> _Work instructions_: In the data that follows, find the line with "Screen dimensions: 1373x860"; transcribe it, every later line up to the one with "Select the ActionManager1", and that line as well, exactly and with no others.
*** Opening of Data to examine ***
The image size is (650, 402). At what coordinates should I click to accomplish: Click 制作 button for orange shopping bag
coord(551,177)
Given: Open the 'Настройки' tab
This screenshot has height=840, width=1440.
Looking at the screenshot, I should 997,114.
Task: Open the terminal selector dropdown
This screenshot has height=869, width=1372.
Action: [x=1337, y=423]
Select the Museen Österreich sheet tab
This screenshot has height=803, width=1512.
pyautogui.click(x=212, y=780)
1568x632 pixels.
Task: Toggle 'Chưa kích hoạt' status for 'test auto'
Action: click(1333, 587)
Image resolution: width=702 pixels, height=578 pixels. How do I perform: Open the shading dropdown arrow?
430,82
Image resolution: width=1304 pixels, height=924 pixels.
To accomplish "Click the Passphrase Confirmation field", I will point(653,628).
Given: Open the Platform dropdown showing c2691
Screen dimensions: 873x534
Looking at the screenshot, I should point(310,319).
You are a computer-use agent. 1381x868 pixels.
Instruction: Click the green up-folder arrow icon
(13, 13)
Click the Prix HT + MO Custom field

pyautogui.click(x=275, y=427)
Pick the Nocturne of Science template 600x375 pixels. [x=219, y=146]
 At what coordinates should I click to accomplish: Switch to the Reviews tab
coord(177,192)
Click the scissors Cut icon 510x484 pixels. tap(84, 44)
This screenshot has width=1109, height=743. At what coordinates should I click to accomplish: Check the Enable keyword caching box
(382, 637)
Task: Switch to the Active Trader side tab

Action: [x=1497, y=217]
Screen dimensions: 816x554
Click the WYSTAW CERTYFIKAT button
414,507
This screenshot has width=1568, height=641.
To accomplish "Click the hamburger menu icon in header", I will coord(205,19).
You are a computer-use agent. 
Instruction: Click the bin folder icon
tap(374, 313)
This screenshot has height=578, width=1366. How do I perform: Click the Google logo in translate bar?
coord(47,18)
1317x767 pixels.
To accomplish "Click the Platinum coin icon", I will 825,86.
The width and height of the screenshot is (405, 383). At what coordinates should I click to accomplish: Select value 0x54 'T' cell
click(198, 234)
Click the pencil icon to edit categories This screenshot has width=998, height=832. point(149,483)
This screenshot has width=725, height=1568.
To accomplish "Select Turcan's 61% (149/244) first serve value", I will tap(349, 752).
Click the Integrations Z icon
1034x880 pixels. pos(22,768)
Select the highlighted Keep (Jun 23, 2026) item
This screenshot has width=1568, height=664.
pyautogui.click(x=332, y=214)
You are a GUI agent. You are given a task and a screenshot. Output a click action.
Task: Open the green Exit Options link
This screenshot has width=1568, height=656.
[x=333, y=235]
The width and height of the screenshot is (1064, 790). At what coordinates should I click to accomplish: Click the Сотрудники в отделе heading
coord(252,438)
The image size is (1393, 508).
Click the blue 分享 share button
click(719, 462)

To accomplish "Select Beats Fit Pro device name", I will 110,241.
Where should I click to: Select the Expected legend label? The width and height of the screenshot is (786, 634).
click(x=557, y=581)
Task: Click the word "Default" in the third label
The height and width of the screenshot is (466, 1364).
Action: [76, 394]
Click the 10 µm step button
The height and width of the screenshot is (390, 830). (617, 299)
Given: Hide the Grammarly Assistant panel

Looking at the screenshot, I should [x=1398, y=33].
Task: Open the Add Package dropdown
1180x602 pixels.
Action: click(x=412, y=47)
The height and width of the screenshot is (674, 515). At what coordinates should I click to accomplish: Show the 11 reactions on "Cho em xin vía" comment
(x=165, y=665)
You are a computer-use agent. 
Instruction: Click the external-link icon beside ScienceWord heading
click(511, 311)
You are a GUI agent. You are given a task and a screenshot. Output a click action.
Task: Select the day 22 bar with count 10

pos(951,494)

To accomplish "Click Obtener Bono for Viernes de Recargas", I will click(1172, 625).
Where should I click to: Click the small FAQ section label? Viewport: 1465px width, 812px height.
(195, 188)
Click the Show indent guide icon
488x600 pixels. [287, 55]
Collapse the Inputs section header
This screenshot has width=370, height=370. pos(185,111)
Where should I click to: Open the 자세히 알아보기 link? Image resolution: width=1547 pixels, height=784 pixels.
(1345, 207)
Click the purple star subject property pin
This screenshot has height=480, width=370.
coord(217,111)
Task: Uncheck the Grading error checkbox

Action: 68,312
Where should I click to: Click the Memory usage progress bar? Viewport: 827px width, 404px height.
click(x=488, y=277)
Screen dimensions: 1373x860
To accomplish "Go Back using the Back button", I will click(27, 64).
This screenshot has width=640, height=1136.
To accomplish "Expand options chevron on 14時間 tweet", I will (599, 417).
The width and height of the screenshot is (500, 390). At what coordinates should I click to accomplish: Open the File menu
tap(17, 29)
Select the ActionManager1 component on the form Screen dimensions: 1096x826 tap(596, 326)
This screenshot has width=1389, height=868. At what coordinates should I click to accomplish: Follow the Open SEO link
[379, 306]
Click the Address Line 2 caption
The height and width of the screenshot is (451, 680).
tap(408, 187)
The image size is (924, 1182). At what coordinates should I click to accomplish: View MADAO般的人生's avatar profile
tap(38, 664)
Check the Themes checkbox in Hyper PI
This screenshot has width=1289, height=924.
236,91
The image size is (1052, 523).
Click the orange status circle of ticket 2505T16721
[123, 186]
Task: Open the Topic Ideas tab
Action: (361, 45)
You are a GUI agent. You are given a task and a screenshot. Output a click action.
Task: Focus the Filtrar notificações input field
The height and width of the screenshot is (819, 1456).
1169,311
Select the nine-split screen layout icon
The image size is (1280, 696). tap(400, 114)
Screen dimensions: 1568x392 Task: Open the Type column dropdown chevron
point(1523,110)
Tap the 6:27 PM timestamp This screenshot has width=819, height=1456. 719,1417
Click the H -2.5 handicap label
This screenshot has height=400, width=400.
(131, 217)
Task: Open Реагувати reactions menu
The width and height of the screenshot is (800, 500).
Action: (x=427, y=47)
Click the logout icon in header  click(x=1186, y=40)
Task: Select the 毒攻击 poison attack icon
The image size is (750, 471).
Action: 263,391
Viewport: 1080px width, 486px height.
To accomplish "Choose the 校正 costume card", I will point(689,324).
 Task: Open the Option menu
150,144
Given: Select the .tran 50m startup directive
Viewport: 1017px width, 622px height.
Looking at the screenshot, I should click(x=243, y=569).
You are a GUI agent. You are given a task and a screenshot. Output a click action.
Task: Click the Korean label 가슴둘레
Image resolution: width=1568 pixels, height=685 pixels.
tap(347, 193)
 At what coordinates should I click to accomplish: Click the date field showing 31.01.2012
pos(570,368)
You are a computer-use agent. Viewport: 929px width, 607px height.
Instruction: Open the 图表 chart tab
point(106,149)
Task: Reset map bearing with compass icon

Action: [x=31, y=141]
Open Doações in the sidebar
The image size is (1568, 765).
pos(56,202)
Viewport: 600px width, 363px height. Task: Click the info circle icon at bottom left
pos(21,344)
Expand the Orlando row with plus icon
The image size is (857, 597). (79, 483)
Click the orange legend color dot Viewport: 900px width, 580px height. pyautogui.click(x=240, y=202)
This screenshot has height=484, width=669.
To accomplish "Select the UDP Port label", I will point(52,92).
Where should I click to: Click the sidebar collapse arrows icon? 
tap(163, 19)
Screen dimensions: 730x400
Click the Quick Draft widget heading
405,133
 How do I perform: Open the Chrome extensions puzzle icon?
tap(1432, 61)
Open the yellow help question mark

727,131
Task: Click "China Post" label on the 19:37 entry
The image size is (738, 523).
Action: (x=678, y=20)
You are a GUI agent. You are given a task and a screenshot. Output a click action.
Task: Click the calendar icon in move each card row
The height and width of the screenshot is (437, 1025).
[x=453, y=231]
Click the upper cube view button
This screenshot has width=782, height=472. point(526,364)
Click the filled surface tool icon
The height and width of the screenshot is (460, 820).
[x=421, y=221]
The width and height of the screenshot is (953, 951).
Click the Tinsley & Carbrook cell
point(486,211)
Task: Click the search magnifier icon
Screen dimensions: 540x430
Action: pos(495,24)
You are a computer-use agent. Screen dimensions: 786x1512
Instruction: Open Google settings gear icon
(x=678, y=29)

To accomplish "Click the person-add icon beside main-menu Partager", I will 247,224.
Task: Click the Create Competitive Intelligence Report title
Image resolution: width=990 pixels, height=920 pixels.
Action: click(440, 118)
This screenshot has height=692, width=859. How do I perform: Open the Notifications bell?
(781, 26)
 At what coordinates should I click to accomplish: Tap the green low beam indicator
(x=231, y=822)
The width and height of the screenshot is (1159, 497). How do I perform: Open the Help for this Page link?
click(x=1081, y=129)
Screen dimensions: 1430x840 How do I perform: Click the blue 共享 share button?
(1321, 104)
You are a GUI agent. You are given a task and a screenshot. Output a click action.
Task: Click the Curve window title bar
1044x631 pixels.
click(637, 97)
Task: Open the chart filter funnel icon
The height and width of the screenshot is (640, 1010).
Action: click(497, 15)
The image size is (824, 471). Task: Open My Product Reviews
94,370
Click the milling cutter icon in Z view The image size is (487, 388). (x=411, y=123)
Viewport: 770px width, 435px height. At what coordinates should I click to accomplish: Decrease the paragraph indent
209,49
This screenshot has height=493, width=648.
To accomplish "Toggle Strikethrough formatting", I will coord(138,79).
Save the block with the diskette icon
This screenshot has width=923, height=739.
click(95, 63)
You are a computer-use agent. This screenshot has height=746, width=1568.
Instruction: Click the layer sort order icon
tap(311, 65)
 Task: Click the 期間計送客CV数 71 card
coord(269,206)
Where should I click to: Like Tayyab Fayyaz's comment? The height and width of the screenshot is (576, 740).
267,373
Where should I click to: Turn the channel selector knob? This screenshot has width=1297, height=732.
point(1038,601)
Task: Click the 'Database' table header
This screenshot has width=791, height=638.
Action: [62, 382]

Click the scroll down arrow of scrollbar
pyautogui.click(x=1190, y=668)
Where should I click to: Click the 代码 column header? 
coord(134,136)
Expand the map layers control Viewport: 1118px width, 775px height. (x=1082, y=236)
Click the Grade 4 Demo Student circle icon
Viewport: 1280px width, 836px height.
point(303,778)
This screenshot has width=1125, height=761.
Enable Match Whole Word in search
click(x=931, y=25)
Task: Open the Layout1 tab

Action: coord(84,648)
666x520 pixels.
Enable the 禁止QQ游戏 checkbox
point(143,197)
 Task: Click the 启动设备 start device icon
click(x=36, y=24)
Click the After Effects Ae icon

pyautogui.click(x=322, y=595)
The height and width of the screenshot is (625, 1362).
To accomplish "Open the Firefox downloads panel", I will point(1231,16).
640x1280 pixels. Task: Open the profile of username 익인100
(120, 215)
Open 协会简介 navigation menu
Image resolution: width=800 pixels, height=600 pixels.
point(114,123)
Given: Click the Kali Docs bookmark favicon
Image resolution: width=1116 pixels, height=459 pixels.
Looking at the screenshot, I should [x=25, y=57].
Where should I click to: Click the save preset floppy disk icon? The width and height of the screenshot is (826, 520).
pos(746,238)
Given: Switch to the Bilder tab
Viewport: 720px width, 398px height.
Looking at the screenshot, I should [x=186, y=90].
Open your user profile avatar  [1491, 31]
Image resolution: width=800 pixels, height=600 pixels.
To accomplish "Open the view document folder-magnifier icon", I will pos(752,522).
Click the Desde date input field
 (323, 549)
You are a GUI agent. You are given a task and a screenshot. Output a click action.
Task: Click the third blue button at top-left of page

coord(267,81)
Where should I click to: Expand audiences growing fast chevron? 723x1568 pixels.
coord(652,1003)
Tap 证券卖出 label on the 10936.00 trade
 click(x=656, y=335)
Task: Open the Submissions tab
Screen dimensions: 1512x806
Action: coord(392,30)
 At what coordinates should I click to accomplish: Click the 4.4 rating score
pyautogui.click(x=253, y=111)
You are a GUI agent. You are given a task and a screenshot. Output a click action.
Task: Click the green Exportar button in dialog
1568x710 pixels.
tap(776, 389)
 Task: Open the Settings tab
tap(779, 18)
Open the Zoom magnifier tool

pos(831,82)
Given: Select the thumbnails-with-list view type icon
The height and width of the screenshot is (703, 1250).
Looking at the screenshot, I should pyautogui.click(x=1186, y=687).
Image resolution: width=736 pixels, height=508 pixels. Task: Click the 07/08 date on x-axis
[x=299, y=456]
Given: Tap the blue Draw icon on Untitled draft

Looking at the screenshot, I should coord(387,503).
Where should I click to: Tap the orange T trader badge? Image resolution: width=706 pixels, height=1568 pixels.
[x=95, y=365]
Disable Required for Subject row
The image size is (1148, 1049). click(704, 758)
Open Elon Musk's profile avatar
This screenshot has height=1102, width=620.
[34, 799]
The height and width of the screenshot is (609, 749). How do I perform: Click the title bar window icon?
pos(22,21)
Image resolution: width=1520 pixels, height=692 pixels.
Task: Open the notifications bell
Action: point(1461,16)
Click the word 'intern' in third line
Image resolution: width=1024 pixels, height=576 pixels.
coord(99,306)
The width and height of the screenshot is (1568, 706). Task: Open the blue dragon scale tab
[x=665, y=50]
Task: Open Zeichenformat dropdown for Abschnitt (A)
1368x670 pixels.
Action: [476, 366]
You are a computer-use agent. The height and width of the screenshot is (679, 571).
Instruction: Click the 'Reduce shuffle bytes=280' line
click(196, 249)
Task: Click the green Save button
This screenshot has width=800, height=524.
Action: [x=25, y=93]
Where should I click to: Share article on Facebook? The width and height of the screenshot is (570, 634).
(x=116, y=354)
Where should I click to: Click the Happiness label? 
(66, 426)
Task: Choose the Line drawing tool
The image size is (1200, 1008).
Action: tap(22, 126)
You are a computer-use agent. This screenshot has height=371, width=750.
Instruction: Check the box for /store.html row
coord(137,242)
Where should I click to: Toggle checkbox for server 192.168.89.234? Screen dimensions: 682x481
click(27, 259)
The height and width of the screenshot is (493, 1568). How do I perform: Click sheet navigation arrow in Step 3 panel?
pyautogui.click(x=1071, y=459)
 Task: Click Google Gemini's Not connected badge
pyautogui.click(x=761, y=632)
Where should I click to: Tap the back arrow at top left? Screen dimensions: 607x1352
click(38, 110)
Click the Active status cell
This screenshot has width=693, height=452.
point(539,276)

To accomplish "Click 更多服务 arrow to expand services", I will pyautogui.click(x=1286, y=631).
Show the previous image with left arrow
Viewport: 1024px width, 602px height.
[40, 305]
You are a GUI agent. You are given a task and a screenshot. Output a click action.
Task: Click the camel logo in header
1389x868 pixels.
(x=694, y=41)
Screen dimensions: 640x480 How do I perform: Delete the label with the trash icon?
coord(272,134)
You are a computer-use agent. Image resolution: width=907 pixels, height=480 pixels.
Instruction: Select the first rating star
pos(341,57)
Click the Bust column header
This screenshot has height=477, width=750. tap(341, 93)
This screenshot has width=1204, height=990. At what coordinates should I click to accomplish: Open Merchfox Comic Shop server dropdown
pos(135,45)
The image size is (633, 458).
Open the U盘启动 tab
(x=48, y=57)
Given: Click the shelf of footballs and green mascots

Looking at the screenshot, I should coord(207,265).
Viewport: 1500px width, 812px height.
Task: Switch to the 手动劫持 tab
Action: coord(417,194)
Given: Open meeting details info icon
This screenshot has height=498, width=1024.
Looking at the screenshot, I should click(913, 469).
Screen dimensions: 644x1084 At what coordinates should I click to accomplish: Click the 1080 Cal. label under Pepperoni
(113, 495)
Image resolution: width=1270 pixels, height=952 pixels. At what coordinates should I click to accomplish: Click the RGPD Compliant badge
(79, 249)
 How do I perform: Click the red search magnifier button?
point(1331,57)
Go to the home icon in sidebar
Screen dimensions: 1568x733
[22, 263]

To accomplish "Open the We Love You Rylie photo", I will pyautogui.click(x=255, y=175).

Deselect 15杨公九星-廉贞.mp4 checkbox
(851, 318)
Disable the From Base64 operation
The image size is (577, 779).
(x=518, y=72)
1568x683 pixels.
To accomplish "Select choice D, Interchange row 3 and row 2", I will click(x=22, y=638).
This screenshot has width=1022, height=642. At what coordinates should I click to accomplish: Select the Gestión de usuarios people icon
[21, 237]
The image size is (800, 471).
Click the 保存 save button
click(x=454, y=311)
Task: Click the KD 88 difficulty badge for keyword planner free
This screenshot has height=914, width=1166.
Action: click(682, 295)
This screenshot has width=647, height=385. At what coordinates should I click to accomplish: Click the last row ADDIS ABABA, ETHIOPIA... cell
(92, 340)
*** Close of Data to examine ***
> _Response for this exercise_:
Screen dimensions: 1373x860
To accomplish "Go Back using the Back button", I will click(27, 64).
This screenshot has width=640, height=1136.
To accomplish "Expand options chevron on 14時間 tweet", I will (599, 417).
The width and height of the screenshot is (500, 390). At what coordinates should I click to accomplish: Open the File menu
tap(17, 29)
Select the ActionManager1 component on the form Screen dimensions: 1096x826 tap(596, 326)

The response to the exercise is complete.